=== Begin Enclosure ===

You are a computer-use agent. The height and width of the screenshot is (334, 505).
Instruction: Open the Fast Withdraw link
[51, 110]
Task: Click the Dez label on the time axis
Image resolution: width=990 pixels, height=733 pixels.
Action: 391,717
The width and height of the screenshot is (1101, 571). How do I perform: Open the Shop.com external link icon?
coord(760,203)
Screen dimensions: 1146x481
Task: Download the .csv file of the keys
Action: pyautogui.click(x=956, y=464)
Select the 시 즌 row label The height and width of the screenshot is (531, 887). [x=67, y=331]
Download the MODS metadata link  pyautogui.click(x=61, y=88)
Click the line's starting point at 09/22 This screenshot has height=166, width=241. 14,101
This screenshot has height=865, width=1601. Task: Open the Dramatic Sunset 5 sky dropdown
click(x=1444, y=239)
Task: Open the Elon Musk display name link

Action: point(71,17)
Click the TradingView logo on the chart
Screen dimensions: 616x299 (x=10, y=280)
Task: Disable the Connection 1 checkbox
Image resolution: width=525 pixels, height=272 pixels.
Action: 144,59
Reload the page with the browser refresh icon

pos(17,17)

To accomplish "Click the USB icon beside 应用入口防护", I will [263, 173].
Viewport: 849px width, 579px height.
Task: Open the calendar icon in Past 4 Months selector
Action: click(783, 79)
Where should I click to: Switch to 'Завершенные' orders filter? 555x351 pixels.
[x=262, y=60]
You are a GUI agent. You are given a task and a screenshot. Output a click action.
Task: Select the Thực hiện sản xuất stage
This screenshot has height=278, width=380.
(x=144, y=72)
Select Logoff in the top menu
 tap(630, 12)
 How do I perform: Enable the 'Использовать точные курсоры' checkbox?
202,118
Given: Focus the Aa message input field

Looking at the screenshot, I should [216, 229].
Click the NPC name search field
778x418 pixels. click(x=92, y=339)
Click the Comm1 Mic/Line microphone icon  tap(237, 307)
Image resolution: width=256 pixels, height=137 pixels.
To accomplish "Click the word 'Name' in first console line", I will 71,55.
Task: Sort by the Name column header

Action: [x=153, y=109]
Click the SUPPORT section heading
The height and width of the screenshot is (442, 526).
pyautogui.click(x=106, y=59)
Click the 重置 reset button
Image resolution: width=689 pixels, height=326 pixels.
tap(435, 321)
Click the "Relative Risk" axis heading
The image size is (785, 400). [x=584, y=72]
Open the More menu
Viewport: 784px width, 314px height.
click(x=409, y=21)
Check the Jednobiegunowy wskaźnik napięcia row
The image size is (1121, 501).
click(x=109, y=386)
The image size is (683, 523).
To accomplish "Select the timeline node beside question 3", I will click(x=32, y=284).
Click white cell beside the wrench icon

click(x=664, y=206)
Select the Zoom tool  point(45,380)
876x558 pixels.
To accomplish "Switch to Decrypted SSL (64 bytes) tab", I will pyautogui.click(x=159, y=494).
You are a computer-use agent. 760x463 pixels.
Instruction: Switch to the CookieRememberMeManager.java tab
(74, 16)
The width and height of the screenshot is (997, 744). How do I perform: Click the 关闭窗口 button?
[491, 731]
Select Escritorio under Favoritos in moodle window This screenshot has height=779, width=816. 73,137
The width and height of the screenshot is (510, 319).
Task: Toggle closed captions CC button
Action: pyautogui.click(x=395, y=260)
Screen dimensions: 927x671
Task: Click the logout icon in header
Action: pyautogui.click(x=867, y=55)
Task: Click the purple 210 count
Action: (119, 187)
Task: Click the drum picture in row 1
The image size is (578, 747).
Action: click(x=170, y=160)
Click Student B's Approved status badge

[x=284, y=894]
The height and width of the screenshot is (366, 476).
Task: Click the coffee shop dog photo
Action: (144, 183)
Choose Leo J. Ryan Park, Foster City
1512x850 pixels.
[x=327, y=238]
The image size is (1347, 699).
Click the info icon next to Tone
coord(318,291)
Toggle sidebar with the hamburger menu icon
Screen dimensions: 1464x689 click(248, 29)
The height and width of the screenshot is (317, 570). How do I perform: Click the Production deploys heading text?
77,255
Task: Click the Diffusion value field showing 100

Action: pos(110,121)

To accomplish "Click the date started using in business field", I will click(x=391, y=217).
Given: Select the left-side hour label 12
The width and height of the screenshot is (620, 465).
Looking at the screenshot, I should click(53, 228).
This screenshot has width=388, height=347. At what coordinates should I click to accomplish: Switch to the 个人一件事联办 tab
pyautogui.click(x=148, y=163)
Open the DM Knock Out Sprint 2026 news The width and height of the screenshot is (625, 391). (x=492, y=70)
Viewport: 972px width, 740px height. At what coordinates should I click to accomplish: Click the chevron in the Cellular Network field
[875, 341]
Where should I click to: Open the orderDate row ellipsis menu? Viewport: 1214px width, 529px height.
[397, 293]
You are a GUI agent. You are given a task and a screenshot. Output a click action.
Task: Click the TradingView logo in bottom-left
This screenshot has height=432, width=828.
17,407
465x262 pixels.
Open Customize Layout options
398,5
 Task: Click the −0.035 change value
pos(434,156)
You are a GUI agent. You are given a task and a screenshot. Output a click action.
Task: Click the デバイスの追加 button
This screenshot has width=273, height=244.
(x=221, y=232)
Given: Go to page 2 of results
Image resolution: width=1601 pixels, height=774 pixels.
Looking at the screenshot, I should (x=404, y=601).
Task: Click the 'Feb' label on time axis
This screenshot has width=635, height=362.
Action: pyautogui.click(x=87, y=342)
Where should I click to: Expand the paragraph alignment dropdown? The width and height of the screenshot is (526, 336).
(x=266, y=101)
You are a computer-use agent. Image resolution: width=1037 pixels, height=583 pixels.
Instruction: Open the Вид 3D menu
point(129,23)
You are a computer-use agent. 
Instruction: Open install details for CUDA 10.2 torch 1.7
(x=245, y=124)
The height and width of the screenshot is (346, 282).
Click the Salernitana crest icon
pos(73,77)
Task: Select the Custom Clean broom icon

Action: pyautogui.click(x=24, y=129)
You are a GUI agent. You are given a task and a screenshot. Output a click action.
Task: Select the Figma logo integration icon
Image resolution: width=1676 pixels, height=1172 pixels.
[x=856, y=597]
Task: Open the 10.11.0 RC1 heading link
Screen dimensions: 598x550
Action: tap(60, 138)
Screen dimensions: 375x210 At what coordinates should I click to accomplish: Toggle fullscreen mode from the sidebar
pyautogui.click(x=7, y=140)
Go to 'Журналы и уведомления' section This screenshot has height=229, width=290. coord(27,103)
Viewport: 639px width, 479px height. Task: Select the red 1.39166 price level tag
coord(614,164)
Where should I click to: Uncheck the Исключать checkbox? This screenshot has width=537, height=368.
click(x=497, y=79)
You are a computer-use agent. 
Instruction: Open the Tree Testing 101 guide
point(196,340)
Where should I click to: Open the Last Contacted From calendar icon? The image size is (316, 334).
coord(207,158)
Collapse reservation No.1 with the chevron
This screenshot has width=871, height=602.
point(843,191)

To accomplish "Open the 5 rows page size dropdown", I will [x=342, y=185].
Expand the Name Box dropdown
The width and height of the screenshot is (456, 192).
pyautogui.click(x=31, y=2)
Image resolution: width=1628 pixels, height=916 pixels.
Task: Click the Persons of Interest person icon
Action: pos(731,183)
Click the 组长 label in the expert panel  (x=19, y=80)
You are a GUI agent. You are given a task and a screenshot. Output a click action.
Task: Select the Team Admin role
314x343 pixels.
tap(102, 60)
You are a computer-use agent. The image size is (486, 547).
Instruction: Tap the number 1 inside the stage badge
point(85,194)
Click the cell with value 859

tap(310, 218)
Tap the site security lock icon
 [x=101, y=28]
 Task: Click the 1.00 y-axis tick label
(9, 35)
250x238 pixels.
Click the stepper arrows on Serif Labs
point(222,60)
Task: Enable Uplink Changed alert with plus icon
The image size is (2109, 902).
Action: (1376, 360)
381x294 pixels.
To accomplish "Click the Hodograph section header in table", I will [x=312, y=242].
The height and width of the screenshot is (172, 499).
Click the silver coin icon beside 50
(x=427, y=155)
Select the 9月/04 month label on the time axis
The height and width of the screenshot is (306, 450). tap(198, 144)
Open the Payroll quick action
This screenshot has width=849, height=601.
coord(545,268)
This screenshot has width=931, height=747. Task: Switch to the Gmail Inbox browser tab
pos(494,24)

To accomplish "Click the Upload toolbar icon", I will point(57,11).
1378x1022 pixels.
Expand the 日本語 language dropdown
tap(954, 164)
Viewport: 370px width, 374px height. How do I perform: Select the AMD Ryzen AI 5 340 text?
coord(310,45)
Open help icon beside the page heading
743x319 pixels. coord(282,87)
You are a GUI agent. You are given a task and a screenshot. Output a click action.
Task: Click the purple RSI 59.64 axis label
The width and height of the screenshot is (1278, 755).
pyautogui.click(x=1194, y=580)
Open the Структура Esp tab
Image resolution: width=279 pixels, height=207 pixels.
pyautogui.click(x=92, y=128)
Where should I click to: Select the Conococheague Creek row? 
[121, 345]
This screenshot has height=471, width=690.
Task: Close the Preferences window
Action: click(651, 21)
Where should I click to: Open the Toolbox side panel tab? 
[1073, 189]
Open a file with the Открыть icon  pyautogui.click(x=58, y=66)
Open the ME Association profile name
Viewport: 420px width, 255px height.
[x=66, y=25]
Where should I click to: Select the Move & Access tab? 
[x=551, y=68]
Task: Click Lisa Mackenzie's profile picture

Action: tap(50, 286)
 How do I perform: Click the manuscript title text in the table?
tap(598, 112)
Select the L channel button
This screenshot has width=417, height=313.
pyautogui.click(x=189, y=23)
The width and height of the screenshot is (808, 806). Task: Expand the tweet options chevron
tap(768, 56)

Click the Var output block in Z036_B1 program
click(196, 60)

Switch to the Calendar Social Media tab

=== End Enclosure ===

Instructions for the task — Write out exactly those lines of the records above that lie from the one with "How do I perform: Click the manuscript" through the last line, including both.

Answer for this exercise —
 How do I perform: Click the manuscript title text in the table?
tap(598, 112)
Select the L channel button
This screenshot has width=417, height=313.
pyautogui.click(x=189, y=23)
The width and height of the screenshot is (808, 806). Task: Expand the tweet options chevron
tap(768, 56)

Click the Var output block in Z036_B1 program
click(196, 60)

Switch to the Calendar Social Media tab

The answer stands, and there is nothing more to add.